RECORDS FOR THE TASK
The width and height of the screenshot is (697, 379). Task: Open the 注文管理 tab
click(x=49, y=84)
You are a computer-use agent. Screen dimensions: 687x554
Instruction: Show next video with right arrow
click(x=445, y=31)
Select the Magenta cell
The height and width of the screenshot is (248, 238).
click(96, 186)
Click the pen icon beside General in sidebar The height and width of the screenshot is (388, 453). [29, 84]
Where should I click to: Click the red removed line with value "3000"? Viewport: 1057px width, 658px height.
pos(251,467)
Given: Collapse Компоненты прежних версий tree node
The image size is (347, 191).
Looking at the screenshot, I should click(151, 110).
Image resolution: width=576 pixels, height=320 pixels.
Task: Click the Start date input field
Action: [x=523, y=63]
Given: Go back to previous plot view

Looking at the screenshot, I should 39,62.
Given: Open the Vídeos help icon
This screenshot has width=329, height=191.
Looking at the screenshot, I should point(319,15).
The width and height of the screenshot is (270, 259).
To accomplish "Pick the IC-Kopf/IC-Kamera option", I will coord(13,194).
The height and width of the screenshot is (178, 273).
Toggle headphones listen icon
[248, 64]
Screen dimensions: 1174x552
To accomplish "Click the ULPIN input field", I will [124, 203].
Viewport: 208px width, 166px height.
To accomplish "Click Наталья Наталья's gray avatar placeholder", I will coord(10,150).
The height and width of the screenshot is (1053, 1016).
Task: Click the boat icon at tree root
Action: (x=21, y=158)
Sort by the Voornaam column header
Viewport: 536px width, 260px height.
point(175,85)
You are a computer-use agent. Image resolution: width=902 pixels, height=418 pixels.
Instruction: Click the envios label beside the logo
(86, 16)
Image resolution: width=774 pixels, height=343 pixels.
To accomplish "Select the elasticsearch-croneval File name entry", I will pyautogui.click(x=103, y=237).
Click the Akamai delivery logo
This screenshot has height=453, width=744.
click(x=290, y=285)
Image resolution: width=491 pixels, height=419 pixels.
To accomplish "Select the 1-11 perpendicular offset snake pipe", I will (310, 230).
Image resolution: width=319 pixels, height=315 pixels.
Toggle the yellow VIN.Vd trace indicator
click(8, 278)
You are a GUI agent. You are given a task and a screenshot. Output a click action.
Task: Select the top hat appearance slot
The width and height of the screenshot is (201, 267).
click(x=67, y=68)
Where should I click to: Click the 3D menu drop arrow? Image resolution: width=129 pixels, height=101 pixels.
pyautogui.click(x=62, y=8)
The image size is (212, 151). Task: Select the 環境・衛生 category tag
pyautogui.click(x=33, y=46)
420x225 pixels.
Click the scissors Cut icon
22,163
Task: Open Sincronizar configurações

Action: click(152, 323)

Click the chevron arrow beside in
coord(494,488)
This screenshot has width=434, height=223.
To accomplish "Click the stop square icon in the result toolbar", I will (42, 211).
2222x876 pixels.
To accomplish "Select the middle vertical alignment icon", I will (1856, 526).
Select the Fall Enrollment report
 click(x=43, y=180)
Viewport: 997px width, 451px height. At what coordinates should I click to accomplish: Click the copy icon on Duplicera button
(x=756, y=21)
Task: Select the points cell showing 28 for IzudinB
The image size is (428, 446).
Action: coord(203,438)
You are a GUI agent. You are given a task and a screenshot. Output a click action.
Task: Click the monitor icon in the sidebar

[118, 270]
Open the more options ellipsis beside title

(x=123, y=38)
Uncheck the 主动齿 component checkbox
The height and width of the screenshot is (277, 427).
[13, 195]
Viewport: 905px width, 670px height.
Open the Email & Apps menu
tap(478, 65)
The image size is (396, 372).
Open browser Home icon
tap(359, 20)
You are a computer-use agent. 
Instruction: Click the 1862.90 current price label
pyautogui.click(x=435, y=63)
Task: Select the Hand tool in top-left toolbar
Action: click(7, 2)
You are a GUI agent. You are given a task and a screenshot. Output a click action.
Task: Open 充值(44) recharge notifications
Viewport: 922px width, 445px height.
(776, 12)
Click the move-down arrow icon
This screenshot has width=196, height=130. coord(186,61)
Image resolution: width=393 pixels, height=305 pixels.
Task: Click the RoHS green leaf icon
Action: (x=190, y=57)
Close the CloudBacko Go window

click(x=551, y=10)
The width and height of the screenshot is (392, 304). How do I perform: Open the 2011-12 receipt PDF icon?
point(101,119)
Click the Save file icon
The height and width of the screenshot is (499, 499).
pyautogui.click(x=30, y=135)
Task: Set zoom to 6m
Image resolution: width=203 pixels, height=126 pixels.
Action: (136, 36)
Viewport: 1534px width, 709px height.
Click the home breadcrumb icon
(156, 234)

THE TASK
The lines to copy are those in the listing that contain "cell".

TASK RESULT
Select the Magenta cell
Task: Select the points cell showing 28 for IzudinB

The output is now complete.